━━━ Provided information
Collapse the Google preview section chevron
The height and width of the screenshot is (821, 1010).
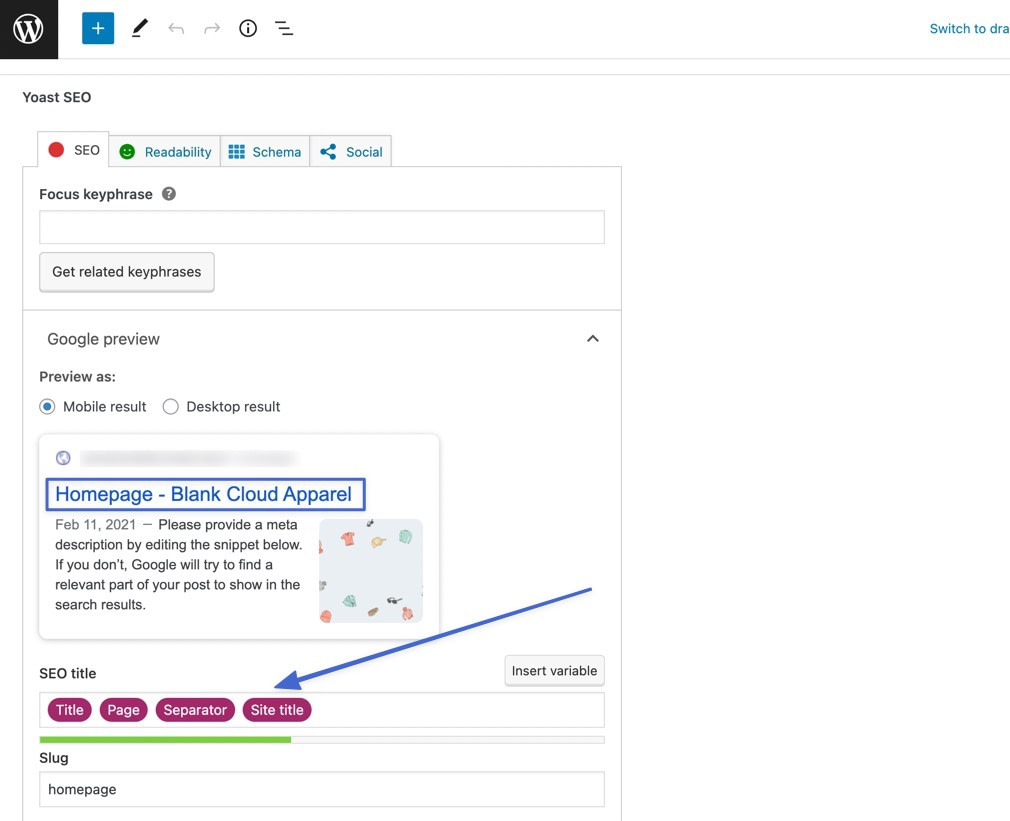pos(593,339)
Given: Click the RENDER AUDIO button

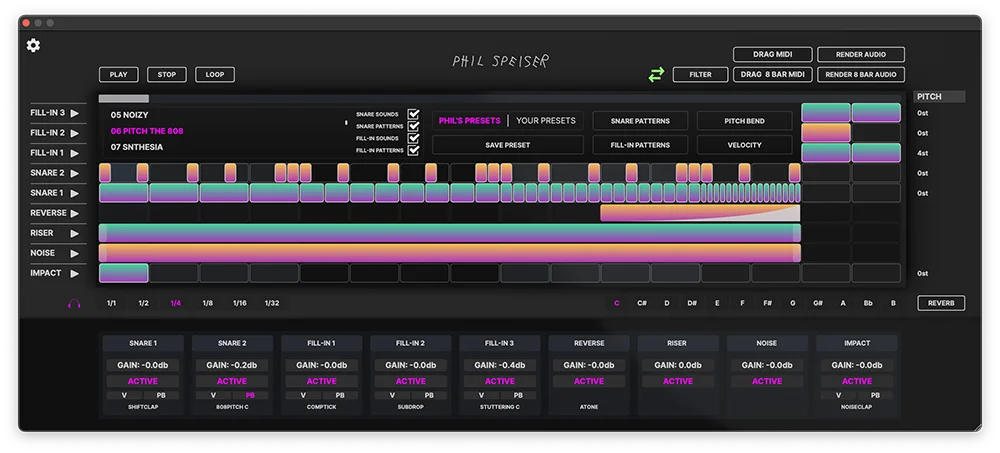Looking at the screenshot, I should point(861,54).
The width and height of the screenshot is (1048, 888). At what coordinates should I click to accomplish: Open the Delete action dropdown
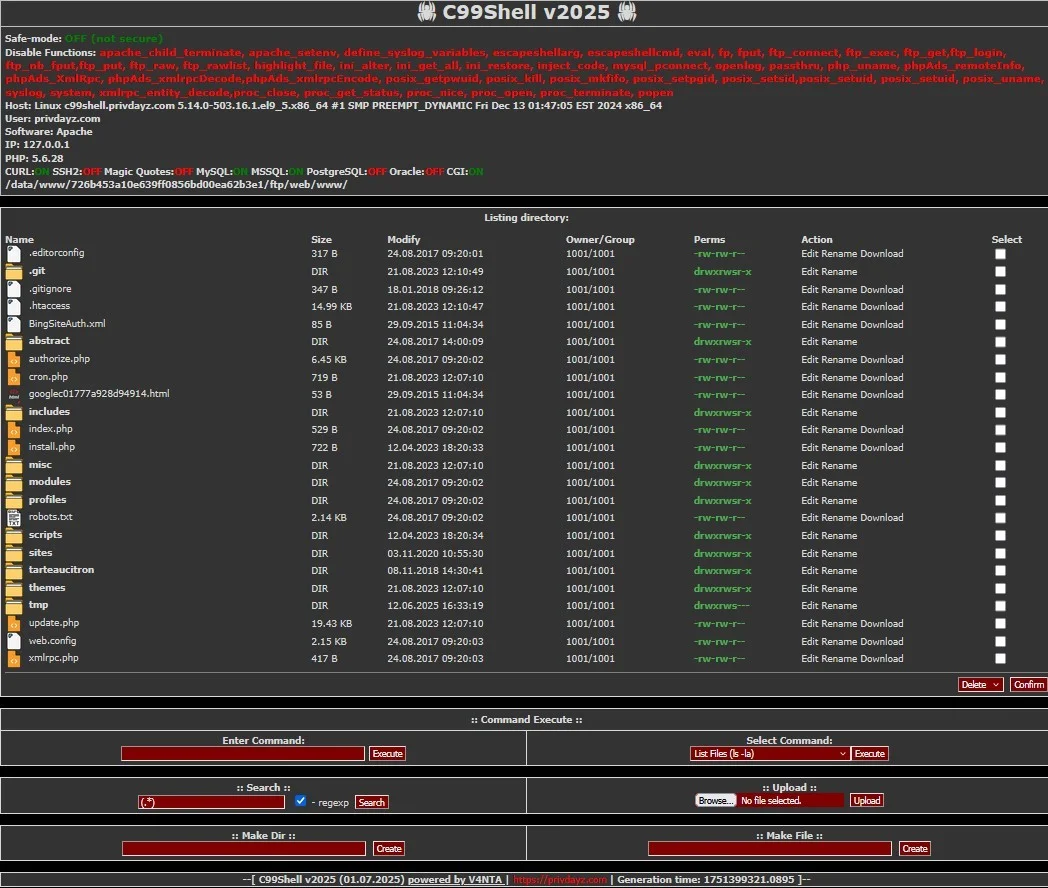(980, 684)
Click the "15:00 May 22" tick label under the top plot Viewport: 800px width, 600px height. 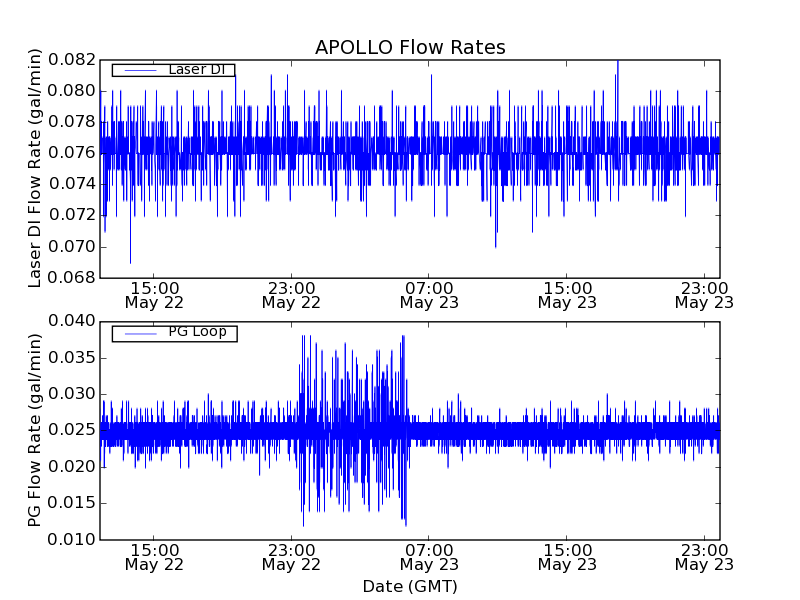153,294
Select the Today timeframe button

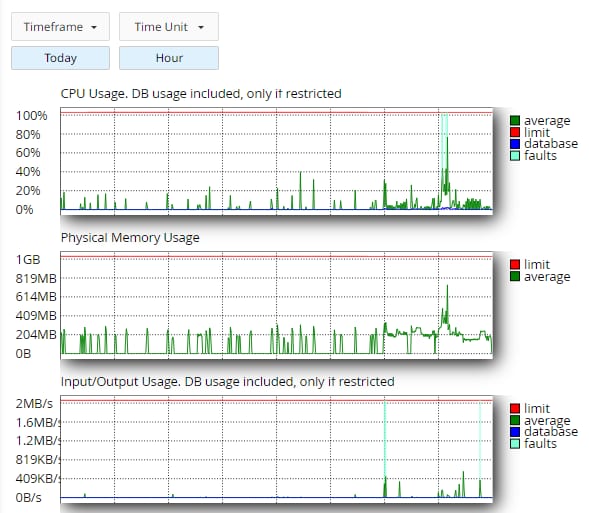pyautogui.click(x=60, y=58)
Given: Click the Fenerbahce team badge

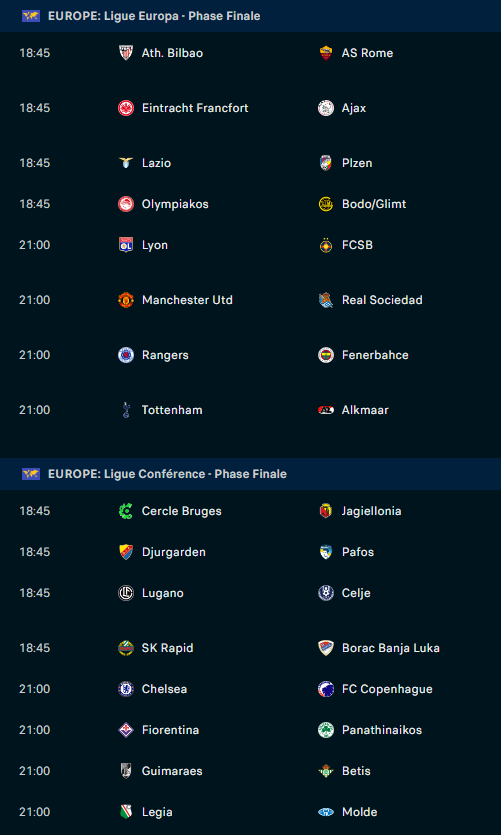Looking at the screenshot, I should (x=326, y=355).
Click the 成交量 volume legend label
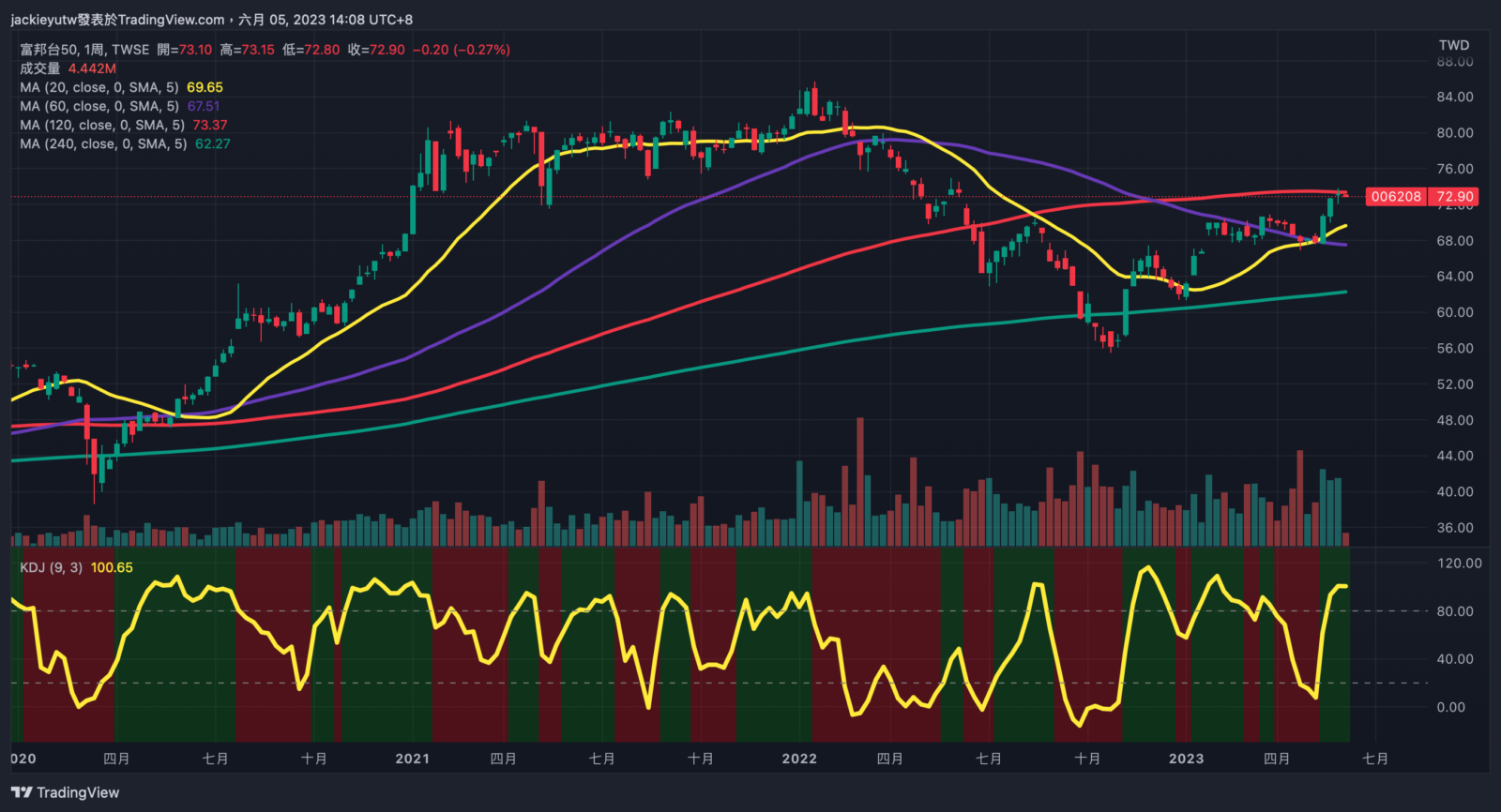Image resolution: width=1501 pixels, height=812 pixels. coord(39,68)
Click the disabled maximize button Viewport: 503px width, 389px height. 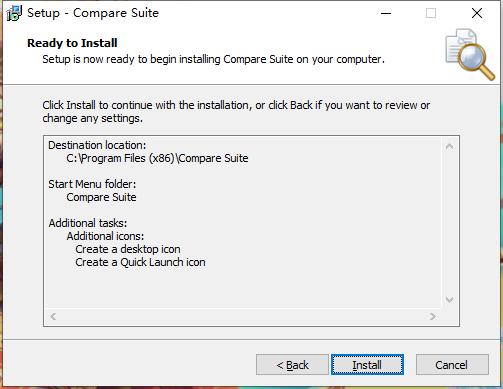[431, 13]
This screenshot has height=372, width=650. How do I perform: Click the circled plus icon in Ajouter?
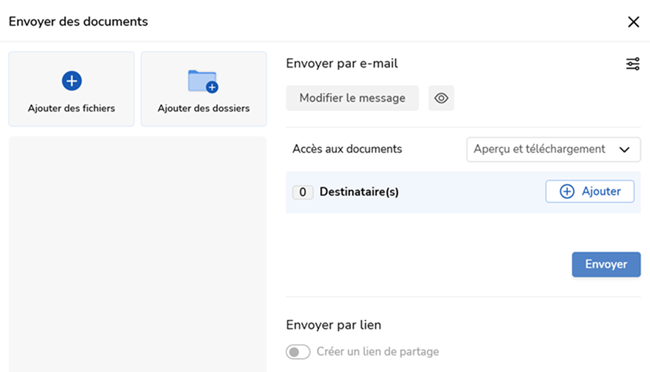pyautogui.click(x=567, y=191)
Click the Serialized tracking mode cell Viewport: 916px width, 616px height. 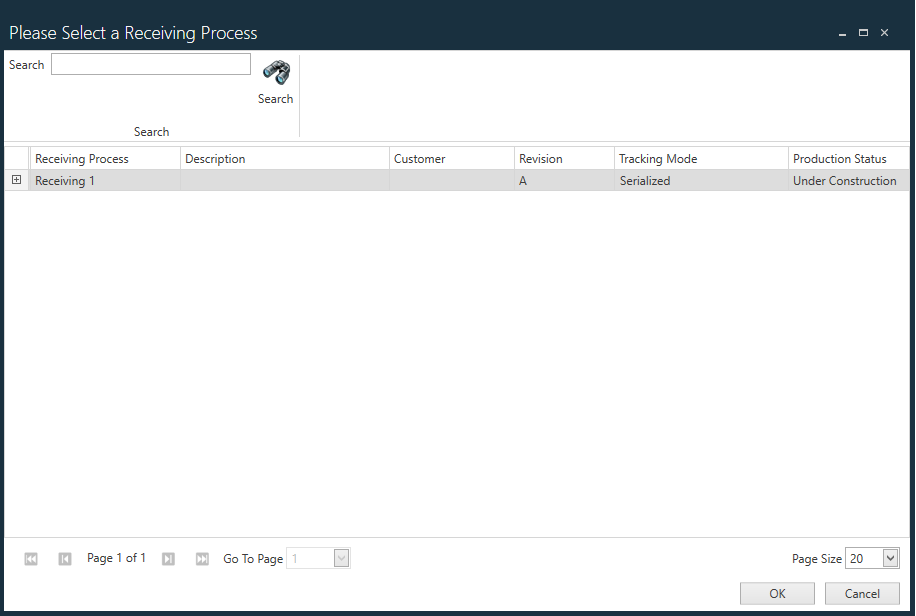[643, 180]
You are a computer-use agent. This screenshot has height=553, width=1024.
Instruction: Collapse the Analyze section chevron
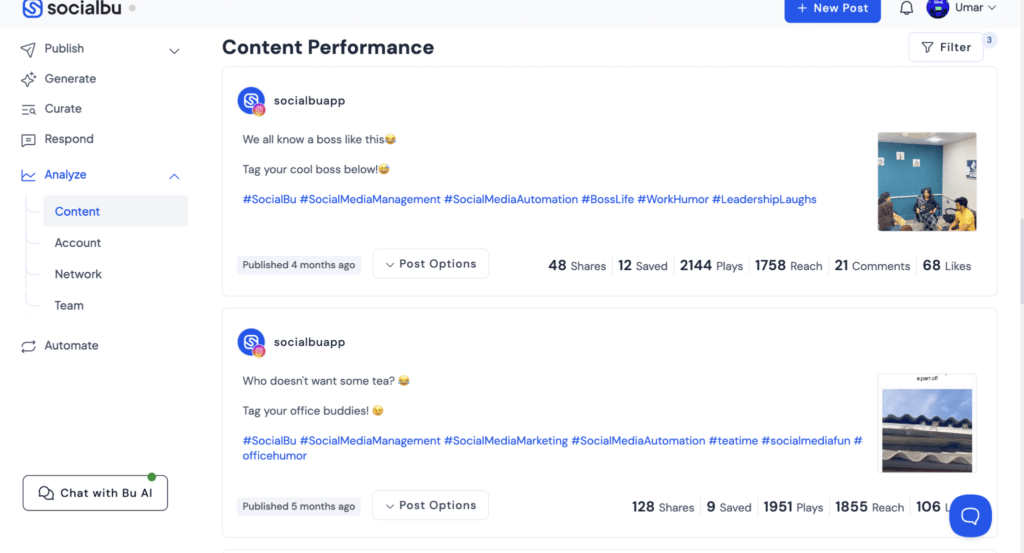point(174,176)
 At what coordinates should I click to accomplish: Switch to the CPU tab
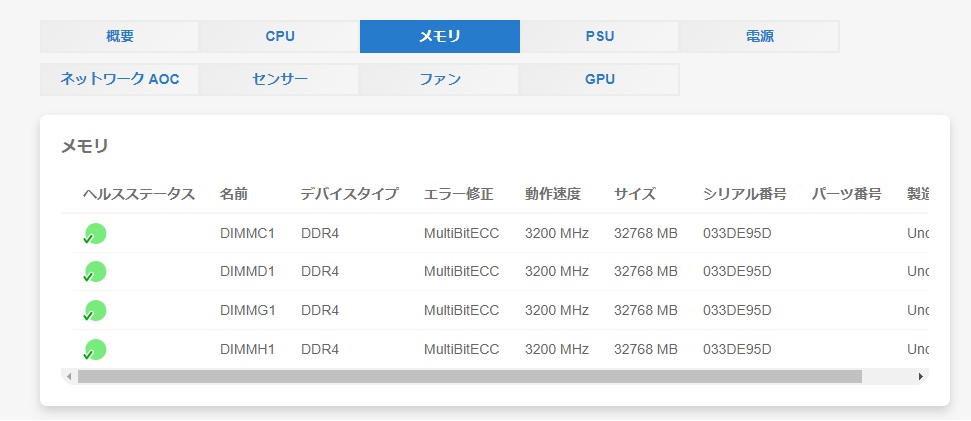[x=280, y=37]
━━━━━━
• _What is needed_:
Return the lines from the one that contains "You are a computer-use" through the final line of the listing above, inclusive. Transcribe them exactly and drop the pictures.

• _Response to the task_:
You are a computer-use agent. This screenshot has height=553, width=1024.
Instruction: Collapse the Analyze section chevron
point(174,176)
 At what coordinates should I click to accomplish: Switch to the CPU tab
[x=280, y=37]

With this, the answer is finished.